そういえば話し相手になってくれとも言われてたね。でもトーマスさんに積もる話とか無いのかな?
「お父さんと一緒に居なくていいの?」
「リリィお姉様はあした出発するので、こっちが優先ですわ。」
「そっか、じゃあお話しようか。」
と言っても1週間もずっとお話しかしてないんだけどね。ただ、このお話会は結構好きだ。マリアンヌだけじゃなく、アリスとアビーのこれまでの話とかも聞けるからね。マリアンヌが居ないとすぐに肉体言語でお話を始めてしまうから、割と新鮮だったりする。
「うふふ、おとうさまとっても驚いていましたわ。」
「?何に?」
「リリィお姉様がわたくしを魔物から助けてくださったことにですわ。」
?どういう事だろう。
「元々おとうさま…と言うよりポルドー家は異世界からの戦士召喚については反対派でしたから。」
「そうなんだ、なんで反対してたの?」
「相手のことがわからないから、ですわ。今回の召喚はコストも重かったようですが、そもそもこの国とは全く文化、思想がちがう人間を呼ぶのは、国を傾ける可能性があると予想しておりましたの。」
「あーなるほどね、確かに怖いかもね。」
「はい、わたくしも依然反対派ではあるんですのよ?今回たまたまリリィお姉様のような素晴らしい方が召喚されましたけれど、もしかしたらいきなり斬りかかってくるような人が召喚されてもおかしくないのですから。」
そりゃそうか。それで、ヤバい人かもしれないと思ってた人に娘を助けられて驚いたって訳ね。

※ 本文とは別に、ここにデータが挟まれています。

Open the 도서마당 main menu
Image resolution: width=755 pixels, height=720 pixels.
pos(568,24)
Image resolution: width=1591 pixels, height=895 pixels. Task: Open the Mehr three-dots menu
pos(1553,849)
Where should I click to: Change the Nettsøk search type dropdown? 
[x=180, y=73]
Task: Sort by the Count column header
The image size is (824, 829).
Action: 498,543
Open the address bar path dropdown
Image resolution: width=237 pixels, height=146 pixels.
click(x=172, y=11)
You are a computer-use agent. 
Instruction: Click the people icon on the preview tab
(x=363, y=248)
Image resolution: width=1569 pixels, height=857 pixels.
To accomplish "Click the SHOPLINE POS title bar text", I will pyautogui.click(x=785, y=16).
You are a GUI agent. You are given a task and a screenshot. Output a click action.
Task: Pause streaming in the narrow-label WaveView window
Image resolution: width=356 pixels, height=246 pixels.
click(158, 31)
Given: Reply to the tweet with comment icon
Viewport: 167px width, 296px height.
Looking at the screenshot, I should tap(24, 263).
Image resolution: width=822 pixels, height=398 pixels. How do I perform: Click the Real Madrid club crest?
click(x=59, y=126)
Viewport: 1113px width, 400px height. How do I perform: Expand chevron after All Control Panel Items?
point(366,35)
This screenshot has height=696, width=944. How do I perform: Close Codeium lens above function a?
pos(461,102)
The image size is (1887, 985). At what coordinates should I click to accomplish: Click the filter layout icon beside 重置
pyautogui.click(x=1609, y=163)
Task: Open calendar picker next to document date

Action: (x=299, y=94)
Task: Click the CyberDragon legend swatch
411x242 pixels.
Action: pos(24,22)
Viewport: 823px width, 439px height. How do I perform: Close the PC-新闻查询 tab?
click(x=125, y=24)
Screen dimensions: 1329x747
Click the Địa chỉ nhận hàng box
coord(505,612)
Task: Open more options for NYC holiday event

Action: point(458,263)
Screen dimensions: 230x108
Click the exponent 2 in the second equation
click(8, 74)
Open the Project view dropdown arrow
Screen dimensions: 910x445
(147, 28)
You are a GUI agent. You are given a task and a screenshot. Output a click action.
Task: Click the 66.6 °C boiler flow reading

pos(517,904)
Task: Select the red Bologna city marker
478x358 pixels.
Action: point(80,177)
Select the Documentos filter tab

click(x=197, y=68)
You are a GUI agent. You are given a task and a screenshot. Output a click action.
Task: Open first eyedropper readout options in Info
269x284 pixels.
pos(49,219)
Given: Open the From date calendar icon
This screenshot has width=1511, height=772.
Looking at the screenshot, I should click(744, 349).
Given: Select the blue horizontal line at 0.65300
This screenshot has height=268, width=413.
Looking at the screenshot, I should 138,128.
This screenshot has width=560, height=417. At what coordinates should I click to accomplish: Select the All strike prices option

「おとうさま、だいぶ緊張していらしたわ。うふふ、最初の顔なんてけっさくでしたもの。」
「え!あれ緊張してたの?!」
意外過ぎるし、分かるわけない。
舐めたこと抜かしたら埋めるぞ?の顔にしか見えなかったよ。
内心を表に出さないのは、ある意味貴族らしいと言えるのかな?
「ええ、走竜の群れをなんなく撃破してしまうような力を持つ、なにを考えているのかわからない異世界人ですから、人柄をしらなければ当然緊張してしまうものですわ。現にいまも私に思想を探ってこいと命令なさってますし。」
?…え?
「それ言っちゃっていいの?」
「大丈夫ですわ。必要ありませんもの。リリィお姉様が優しくて誇り高く、お茶目な女人でいらっしゃることは、もうすでに理解していますわ!」
「そ、そっかぁ…」
誇り高いかな?わたし。お茶目な所は…確かにちょっと凡ミスは多いタイプかもしれないけど。
いやそこじゃなくて、さっきまでは警戒してる割に娘の話し相手を頼んだり、1人で部屋に送り込んできたりと、既に結構信用してくれる気になったのかなと思ってたのに。
まさか溺愛してる娘を使って諜報活動をしてるとは、本当に油断ならないよ…
ある意味貴族らしいとかじゃなく、ガッツリ貴族だわトーマスさん。
それから夕食にお呼ばれするまで4人で他愛ない話をする。正直私は冷や汗が止まらなかったけど。